■ Task details ■
Filtering the records below, copy only those lines that include the word "help".

Dataset items

★ ★ ★ ★

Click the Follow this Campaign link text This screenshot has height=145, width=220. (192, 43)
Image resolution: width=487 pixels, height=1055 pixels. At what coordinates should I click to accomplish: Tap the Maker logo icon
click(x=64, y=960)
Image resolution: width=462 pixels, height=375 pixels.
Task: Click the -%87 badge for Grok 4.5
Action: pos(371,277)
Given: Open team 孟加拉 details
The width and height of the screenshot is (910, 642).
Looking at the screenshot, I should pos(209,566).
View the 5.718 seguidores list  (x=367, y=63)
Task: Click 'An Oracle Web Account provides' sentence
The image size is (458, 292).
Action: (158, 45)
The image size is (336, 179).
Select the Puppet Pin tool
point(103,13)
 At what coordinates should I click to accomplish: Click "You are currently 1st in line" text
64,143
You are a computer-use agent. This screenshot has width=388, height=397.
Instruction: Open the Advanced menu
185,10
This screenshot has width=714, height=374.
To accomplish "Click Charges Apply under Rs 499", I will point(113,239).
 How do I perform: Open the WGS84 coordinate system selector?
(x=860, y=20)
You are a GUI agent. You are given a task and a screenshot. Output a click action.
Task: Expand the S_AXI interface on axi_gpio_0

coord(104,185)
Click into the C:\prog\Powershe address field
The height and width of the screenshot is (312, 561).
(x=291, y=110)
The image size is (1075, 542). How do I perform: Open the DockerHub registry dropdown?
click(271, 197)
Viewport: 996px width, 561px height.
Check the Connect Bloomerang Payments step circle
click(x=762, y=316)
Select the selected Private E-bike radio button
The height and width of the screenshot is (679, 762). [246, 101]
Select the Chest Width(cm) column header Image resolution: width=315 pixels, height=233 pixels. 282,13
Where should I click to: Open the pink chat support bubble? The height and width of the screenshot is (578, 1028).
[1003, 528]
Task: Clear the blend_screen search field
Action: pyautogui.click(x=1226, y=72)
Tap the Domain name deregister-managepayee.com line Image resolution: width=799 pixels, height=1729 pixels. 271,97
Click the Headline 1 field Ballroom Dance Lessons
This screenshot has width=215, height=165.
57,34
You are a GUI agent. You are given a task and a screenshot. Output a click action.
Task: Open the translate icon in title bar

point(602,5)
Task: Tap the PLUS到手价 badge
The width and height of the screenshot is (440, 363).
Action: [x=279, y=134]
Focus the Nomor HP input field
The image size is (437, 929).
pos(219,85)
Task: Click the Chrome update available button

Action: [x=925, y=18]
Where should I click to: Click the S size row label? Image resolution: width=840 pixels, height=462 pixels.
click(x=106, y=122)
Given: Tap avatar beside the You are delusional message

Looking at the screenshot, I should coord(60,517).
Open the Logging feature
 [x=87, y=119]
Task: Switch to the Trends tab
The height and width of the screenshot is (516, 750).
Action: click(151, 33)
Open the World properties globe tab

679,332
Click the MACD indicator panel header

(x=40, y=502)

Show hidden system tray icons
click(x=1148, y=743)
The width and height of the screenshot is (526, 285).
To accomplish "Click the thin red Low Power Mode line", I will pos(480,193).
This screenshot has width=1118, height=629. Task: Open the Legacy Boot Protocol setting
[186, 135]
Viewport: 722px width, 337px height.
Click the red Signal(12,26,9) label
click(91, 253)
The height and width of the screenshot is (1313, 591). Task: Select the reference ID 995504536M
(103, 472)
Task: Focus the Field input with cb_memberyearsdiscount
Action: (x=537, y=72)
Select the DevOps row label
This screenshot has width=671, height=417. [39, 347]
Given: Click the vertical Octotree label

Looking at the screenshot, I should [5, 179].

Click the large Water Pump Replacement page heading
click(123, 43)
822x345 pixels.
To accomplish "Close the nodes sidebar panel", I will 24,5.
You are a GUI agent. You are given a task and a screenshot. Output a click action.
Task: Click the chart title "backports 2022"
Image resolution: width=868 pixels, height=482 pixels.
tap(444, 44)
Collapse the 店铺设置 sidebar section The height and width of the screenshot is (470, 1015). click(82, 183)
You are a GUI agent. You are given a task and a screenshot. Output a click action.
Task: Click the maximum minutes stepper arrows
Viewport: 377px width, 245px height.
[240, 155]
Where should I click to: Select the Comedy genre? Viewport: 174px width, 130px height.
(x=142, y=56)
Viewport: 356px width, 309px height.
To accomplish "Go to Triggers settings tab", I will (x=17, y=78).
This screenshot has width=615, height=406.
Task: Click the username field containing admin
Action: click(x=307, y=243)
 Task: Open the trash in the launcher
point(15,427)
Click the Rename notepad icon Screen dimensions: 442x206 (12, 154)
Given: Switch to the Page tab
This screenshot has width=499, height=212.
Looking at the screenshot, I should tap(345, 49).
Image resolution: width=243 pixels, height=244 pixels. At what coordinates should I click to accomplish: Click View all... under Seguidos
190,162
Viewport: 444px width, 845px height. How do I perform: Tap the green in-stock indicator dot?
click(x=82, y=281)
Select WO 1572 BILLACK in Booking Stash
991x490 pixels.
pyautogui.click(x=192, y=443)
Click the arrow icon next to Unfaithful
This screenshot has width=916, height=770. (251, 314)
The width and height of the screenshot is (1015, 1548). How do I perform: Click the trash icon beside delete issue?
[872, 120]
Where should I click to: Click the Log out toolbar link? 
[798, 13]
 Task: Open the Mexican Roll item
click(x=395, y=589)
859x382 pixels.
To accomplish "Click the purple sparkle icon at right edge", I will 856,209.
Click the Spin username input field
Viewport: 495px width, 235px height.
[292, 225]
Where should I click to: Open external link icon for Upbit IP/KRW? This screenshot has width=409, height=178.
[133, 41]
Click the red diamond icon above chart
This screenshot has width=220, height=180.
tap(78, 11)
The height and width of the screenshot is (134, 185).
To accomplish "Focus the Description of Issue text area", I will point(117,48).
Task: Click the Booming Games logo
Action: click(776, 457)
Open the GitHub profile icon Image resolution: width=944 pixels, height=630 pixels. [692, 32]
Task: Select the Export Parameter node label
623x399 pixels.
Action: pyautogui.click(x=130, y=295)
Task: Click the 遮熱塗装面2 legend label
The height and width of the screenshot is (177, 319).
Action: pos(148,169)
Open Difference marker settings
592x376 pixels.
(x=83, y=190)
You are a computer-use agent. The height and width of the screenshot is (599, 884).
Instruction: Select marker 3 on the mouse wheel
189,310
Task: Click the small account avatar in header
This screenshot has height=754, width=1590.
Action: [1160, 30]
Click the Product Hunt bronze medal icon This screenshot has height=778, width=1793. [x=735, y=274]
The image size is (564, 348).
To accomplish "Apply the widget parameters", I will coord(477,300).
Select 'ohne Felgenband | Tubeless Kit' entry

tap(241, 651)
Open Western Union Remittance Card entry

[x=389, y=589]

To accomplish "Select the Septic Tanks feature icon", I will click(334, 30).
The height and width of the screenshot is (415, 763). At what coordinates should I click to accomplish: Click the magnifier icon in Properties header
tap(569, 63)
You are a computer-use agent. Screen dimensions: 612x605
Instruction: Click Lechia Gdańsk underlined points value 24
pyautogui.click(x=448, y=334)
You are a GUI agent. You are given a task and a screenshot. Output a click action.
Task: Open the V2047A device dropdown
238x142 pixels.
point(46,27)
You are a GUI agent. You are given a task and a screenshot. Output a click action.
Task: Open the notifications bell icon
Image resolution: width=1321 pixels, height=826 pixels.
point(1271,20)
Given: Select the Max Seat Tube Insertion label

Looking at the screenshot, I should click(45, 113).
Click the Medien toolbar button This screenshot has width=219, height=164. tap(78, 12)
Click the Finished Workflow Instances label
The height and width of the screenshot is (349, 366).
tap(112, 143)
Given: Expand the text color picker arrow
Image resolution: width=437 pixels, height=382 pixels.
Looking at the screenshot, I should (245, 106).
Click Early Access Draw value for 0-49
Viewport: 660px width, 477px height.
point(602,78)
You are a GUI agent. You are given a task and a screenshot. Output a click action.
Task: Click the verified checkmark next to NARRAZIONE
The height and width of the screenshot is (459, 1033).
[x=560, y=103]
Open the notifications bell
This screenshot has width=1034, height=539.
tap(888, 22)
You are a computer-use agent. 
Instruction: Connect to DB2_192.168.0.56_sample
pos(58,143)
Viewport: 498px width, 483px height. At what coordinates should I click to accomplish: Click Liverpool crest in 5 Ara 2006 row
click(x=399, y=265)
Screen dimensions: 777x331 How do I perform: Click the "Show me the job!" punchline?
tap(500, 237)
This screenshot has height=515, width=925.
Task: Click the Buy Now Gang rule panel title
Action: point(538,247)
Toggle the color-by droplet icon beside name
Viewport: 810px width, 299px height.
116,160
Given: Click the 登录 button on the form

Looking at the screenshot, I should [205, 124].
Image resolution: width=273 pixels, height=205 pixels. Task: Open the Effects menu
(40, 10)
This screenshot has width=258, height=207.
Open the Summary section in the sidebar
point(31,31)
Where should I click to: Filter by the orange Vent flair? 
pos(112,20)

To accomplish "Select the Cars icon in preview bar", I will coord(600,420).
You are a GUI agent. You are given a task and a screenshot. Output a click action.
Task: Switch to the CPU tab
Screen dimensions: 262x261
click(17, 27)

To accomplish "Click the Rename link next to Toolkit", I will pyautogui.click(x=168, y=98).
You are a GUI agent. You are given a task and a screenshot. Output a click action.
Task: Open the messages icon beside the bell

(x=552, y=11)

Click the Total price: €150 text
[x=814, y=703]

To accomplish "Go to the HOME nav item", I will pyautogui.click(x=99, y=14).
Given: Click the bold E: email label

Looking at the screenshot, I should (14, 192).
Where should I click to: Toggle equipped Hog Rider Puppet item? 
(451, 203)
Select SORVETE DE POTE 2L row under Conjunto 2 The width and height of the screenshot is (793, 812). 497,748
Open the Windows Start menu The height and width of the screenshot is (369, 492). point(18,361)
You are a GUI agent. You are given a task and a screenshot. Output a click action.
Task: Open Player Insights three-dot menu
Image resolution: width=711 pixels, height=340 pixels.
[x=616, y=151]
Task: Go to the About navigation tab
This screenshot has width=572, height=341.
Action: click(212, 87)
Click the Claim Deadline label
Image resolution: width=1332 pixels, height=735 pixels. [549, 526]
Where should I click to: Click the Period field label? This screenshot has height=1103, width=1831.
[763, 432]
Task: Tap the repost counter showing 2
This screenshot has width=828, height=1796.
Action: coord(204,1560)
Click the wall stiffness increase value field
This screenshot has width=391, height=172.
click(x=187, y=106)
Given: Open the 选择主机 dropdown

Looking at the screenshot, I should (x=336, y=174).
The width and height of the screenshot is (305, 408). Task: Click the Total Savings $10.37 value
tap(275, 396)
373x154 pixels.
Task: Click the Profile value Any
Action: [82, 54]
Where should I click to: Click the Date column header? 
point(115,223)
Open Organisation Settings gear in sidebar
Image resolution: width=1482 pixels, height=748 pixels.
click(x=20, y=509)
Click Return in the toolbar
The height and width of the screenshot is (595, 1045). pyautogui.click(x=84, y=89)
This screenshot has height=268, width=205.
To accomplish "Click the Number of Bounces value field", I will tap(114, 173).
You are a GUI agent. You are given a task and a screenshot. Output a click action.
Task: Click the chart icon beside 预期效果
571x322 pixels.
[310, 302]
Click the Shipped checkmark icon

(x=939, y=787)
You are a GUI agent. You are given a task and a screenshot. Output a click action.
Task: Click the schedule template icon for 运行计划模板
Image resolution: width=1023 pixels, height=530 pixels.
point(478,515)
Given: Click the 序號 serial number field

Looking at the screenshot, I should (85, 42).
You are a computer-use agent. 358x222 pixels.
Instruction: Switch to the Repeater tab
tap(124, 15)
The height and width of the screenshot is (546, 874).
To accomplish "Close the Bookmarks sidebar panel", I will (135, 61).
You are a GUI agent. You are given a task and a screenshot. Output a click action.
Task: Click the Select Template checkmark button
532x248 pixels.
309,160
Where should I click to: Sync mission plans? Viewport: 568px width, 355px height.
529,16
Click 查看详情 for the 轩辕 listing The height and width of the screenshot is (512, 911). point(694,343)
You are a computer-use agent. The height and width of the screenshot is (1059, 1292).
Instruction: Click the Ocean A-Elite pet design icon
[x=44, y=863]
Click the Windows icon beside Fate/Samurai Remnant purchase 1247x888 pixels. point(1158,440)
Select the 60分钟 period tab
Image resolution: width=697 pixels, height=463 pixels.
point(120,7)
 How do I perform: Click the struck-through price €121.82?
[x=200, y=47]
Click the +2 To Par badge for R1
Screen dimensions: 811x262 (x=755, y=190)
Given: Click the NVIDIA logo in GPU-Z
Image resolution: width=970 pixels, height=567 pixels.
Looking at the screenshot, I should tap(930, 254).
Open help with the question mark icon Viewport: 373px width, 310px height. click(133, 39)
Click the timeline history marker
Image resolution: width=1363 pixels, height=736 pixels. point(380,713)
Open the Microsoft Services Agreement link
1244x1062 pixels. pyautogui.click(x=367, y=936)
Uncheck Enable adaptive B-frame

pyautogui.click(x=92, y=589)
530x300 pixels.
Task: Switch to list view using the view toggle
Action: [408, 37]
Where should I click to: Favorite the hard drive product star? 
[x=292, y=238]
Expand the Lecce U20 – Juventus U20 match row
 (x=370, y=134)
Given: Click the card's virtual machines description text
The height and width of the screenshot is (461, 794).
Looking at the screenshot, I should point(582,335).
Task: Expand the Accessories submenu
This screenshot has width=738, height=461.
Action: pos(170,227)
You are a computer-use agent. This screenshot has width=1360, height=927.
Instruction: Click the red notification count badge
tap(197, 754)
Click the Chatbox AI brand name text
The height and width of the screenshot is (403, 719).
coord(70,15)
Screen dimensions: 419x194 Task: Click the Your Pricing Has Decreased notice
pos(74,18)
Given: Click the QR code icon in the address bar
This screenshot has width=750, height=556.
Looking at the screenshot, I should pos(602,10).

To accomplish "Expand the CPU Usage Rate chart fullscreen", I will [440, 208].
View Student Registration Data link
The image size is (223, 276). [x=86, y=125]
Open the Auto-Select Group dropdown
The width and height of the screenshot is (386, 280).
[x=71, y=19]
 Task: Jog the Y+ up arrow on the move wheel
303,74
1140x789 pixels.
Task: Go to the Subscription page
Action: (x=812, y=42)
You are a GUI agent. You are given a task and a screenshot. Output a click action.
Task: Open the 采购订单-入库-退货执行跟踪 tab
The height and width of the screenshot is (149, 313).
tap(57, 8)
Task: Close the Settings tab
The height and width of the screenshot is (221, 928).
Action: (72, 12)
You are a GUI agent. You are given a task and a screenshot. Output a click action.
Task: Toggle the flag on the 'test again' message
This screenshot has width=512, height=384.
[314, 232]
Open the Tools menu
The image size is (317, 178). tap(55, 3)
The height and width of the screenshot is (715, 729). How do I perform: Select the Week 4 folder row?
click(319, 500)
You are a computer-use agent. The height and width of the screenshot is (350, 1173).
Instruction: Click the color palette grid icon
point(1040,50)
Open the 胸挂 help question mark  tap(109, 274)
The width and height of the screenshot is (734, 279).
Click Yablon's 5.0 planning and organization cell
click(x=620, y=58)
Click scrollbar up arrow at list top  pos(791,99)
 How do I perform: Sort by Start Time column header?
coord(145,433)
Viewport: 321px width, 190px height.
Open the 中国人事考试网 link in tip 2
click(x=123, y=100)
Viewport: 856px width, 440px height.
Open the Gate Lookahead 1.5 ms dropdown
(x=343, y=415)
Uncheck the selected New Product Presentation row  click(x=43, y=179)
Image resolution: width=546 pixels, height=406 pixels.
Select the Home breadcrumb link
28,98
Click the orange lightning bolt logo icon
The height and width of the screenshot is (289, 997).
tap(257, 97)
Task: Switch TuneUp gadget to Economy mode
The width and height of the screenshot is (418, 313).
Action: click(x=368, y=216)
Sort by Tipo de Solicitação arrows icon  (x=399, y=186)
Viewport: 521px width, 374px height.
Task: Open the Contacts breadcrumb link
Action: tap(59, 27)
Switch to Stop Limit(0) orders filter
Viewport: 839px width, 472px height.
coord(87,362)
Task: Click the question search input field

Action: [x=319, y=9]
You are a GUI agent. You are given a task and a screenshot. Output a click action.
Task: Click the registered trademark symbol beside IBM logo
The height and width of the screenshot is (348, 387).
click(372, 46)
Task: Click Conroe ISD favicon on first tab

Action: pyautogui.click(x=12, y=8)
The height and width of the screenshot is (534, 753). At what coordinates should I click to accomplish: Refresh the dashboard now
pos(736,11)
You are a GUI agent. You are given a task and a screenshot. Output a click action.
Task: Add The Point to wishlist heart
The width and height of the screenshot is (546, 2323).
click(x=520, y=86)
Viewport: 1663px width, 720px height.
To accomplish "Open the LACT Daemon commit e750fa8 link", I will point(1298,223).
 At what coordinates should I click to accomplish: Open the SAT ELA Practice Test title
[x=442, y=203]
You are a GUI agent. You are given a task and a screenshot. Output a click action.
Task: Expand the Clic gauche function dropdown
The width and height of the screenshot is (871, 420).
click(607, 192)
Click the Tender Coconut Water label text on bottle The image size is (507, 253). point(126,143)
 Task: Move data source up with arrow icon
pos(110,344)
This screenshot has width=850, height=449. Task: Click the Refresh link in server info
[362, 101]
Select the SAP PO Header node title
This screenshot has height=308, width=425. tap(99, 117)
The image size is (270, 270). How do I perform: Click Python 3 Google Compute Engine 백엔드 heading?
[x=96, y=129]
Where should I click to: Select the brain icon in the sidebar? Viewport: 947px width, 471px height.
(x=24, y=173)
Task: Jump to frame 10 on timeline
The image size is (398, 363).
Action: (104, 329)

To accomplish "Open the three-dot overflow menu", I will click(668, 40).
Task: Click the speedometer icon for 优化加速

★ ★ ★ ★

■ Exercise solution ■
Open help with the question mark icon Viewport: 373px width, 310px height. click(133, 39)
Open the 胸挂 help question mark  tap(109, 274)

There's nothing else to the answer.